Trump, facing a tough re-election contest in November against former vice president Joe Biden, has for months downplayed the impact of the virus and most recently claimed that the impact of the new surge in the number of cases in the U.S. is 99% “totally harmless.” Trump has had little contact in recent weeks with Dr. Anthony Fauci, the government’s top infectious disease expert, and said that while he likes him personally, Fauci had "made a lot of mistakes.” 

FILE - President Donald Trump and Vice President Mike Pence listen as Dr. Anthony Fauci, director of the National Institute of Allergy and Infectious Diseases, speaks about the coronavirus at the White House in Washington, April 17, 2020.

Giroir painted a different picture of the soaring number of new coronavirus cases, sometimes more than 60,000 daily in recent days. State governors that had reopened their economies have now ordered bars and other public places to close again in an effort to try to curb the spread of the virus.

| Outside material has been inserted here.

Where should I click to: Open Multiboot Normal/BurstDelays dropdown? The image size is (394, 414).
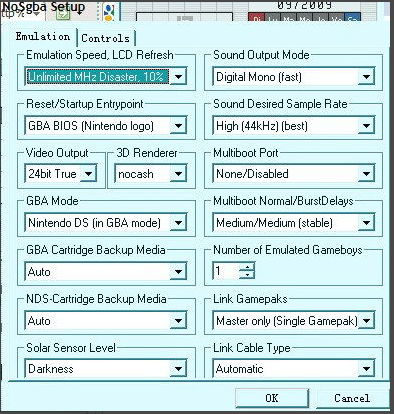tap(366, 222)
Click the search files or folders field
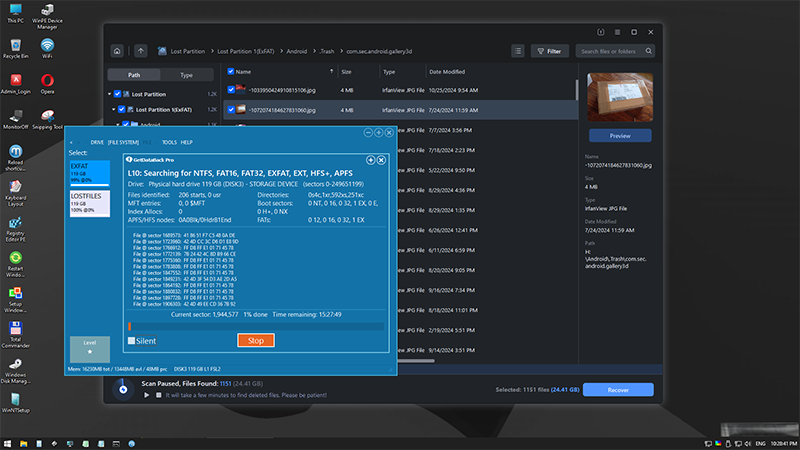 (618, 51)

“We are all very concerned about the outbreak,” Giroir said, with half of the new cases in four states, Florida, Texas, Arizona and California.

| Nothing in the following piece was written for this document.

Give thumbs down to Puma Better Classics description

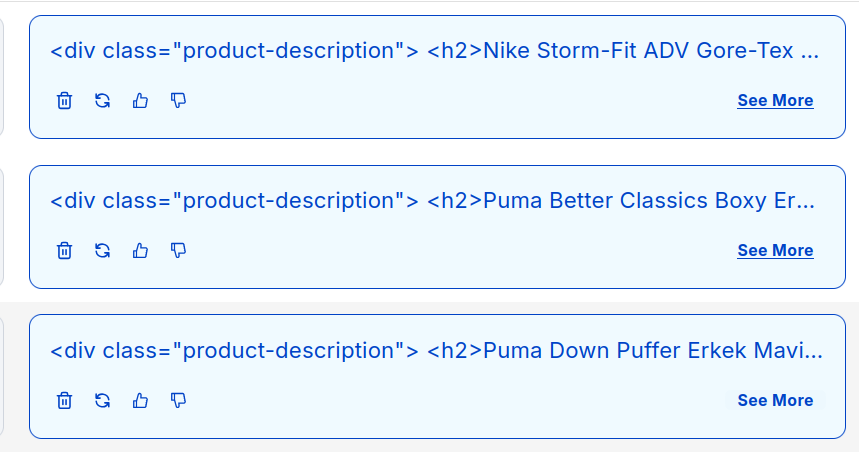[178, 251]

But he also said that the number of coronavirus patients in hospitals in the U.S. has dropped from a peak of 85,000 to 63,000 and that only 10% of them are on ventilators compared to the one-time 25% figure.

The death rate has slowed in the U.S., but Giroir said, “As hospitalizations go up, we would expect deaths to also go up.”

More than 136,000 Americans have already died from the virus and more than 3.3 million have been infected, both figures far and away the biggest national totals across the globe.

Still, Giroir said, “We are very confident we are going to beat this virus,” but not because it will simply disappear, as Trump said at the beginning of the outbreak in the U.S. in February.

Giroir said the virus would only be controlled in the U.S. if Americans wear face masks and socially distance themselves at least two meters from other people.

“It starts with you personally,” he said.

Giroir said government doctors “are very bullish on our opportunity for vaccines.” He speculated that one might be available by the end of 2020 or early next year.

Trump is pressuring officials throughout the country to reopen schools in the coming weeks for in-person instruction again after schools were mostly shut in March as the pandemic swept into the U.S.

Giroir said, “We know kids need to be back in school physically, but we have to get the virus under control.”

He said “there is no such thing as no danger” in reopening schools, but that “the risk to children is very, very small.”

Some of the largest school systems in the country have announced, over Trump’s objections, that they will reopen with virtual learning for students at home, or offer only two or three days a week of in-the-classroom instruction.